- Your instructions: Transcribe, verbatim, every line from the start of the entries through the line that contains "2576x951 pixels."; include both boundary lines and omit all others.

- Record extracts:
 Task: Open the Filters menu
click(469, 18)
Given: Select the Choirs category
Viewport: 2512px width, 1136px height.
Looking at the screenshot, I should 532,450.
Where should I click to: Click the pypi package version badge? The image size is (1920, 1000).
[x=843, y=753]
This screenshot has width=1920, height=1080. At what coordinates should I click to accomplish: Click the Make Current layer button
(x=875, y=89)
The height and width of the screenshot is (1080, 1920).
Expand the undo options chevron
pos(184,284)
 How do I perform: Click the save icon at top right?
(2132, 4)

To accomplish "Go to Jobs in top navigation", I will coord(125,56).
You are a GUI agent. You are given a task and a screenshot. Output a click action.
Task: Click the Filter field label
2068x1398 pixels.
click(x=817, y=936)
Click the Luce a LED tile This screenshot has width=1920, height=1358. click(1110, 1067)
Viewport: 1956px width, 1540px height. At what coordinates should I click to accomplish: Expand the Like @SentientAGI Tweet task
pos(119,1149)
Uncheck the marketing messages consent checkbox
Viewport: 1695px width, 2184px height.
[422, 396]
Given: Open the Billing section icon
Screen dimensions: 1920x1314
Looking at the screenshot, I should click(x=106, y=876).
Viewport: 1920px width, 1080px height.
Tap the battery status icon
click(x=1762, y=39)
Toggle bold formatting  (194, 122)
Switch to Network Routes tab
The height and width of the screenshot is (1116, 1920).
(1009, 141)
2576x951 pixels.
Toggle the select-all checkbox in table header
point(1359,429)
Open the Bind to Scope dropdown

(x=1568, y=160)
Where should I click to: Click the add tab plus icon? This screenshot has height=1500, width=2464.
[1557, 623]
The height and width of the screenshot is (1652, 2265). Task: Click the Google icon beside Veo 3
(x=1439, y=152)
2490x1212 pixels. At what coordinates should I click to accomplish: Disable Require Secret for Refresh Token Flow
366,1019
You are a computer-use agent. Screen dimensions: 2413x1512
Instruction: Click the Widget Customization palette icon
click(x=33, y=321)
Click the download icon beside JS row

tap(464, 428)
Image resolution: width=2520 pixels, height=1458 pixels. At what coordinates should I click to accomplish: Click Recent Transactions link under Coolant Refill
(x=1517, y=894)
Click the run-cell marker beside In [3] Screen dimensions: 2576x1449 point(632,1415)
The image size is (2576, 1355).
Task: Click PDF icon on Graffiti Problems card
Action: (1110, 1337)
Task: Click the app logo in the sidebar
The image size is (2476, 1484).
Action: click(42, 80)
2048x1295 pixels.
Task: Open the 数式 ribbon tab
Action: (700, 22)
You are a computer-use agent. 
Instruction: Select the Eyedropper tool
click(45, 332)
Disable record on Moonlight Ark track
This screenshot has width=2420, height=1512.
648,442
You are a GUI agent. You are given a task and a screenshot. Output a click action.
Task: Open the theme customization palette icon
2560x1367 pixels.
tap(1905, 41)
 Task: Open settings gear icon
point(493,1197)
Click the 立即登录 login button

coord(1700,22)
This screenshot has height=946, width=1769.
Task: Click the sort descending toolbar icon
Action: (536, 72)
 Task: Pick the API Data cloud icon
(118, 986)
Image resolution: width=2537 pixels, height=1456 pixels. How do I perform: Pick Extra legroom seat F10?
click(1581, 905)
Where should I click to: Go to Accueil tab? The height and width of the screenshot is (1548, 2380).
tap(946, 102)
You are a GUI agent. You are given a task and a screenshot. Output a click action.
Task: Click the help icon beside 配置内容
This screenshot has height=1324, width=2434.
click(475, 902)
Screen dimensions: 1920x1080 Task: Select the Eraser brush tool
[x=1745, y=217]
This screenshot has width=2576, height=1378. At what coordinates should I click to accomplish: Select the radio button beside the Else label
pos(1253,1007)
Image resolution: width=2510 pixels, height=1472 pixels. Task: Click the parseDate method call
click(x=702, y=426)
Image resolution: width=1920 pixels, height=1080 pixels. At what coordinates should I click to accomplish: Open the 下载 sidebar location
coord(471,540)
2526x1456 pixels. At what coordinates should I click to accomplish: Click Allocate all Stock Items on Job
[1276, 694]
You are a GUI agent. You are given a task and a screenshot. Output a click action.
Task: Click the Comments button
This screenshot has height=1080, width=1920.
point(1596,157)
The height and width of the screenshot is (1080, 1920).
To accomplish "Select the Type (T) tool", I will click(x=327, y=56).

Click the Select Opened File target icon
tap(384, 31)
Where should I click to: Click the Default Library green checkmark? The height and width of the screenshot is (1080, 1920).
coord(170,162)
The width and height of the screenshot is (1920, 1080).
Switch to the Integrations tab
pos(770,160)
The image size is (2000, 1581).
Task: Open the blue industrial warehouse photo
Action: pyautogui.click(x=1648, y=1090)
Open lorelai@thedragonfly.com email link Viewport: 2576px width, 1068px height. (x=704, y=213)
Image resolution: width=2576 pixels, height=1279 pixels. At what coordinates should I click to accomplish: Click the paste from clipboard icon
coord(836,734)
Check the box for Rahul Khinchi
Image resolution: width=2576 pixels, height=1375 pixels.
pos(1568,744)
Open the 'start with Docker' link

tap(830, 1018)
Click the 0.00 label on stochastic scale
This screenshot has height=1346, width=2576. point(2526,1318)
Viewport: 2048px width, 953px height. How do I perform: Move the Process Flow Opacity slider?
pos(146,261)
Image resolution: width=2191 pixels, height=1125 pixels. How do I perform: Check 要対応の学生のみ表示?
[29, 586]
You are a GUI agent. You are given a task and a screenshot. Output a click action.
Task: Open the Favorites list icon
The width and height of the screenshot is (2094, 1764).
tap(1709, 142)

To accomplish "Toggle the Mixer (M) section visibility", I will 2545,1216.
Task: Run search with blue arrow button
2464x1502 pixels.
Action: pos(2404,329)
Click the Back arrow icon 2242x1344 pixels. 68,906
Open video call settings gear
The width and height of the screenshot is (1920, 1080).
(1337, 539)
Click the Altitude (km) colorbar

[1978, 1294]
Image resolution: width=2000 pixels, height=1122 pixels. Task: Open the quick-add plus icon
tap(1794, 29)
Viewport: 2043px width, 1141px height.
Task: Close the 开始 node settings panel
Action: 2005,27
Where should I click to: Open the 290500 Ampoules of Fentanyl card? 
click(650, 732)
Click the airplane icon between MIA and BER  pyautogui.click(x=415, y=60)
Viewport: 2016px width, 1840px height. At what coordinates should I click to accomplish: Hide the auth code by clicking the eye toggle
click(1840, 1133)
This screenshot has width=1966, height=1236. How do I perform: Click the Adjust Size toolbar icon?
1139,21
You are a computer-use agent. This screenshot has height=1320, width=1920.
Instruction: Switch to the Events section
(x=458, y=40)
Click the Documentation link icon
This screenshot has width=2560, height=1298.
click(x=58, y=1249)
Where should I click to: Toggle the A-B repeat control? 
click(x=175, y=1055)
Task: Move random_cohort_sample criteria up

- Problem solution:
 Task: Open the Filters menu
click(469, 18)
Given: Select the Choirs category
Viewport: 2512px width, 1136px height.
Looking at the screenshot, I should 532,450.
Where should I click to: Click the pypi package version badge? The image size is (1920, 1000).
[x=843, y=753]
This screenshot has width=1920, height=1080. At what coordinates should I click to accomplish: Click the Make Current layer button
(x=875, y=89)
The height and width of the screenshot is (1080, 1920).
Expand the undo options chevron
pos(184,284)
 How do I perform: Click the save icon at top right?
(2132, 4)

To accomplish "Go to Jobs in top navigation", I will coord(125,56).
You are a GUI agent. You are given a task and a screenshot. Output a click action.
Task: Click the Filter field label
2068x1398 pixels.
click(x=817, y=936)
Click the Luce a LED tile This screenshot has width=1920, height=1358. click(1110, 1067)
Viewport: 1956px width, 1540px height. At what coordinates should I click to accomplish: Expand the Like @SentientAGI Tweet task
pos(119,1149)
Uncheck the marketing messages consent checkbox
Viewport: 1695px width, 2184px height.
[422, 396]
Given: Open the Billing section icon
Screen dimensions: 1920x1314
Looking at the screenshot, I should click(x=106, y=876).
Viewport: 1920px width, 1080px height.
Tap the battery status icon
click(x=1762, y=39)
Toggle bold formatting  (194, 122)
Switch to Network Routes tab
The height and width of the screenshot is (1116, 1920).
(1009, 141)
2576x951 pixels.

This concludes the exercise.